Kentucky Medicaid Still a Mess: Month 4

Primum non noccre.  First do no harm.

Attributed to Hippocrates, the above aphorism is often cited in discussions of medical ethics.  The fact is that it is impossible to practice medicine without causing some harm.  Nothing from taking a medical history to administering chemotherapy and everything in between is free of potential harm.  As in life, few things are simple and a ballance of risk and benefit is always made.  The aphorism should be rewritten as:

Primum minimus noccre.  First do the least harm.

I no longer see patients and have no first-hand experience with the new state-wide Medicaid Managed Care systems.  I can however still read, and it is clear that things are not going very well, at least if the testimony at Frankfort hearings is generalizable.  Some of the reports sound just plain awful.  I cannot conceive that a stable epileptic would have medicines dolled out two weeks at a time.  Is there a copay involved that would also double?

Managed care companies are charged with weeding out the unnecessary or poor quality medical care that physicians and other providers are unable or unwilling to tackle themselves.  I acknowledge and even applaud those efforts.

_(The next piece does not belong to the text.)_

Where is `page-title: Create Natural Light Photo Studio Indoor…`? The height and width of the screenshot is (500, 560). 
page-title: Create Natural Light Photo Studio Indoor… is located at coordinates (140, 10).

Active managed care however is very difficult to do and requires cooperation from both patients and providers– cooperation that has never been in abundance.  As a result, managed care companies have evolved to depend more on things like preauthorizations, copays, formularies, and restricted payments.  Cynics will call this rationing by inconvenience.  Modern insurers are certainly practicing medicine in the sense that they are determining treatments or withholding them.  (Sometime they practice better than free-range doctors.)  All this micromanagement might trim medical expenditures, but it also increases overhead costs to both the insurer and the providers.  Where is the balance point?   If needed services are delayed, then the cost will be more than just in dollars.  I honestly do not know how much is really saved by managed care as it currently is practiced.  Perhaps not much at all.  It has never been shown to me that Passport (which provided good care) ever saved the state money.

What to do now?

I do not believe things will be sorted out quickly.  Not only are the systems all new to the state and providers, but also to patients who do not know what to expect.  An attempt to apply the full bore of managed care protocols that might have worked elsewhere to a new population was probably doomed to failure here, at least I think so.  What the state needs to do now is to signal the three new Medicaid companies to back off a little and apply their controls in a more gradual manner.  This will require that some money be allowed to flow into the system.  Don’t waste time trying to adjudicate bills from last November or you will never catch up.   The overbearing principal here is that sick people should be protected.  This will hurt the bottom lines of doctors, hospitals, pharmacies, insurance companies, and the state treasury.  This was never going to be easy or cheap. Real reforms are not going to me made by requiring long phone calls between doctor’s offices and drugstores to authorize prescriptions.  Effective reforms must be made in the entire medical marketplace, and not just in the market of the most vulnerable.  Bite the bullet and make a nationwide medical system that is a coherent whole, not one in which some benefit at the expense of others.   Any Medicaid problem will then melt away.  This will take more political courage and true professionalism than we have been able to manage up to now.  I am not optimistic.  In the meantime, do less harm.

Medicus quidem faciendum malum.

Peter Hasselbacher
Feb 24, 2012

One thought on “Kentucky Medicaid Still a Mess: Month 4”

  1. I have been a medical provider for over ten years for the medicaid population. This change to the MCO has distroyed many practices in the state of KY. THIS HAS BEEN A BIG MISTAKE!!!!
    KY PLEASE MAKE THIS RIGHT. MCO are not the solution.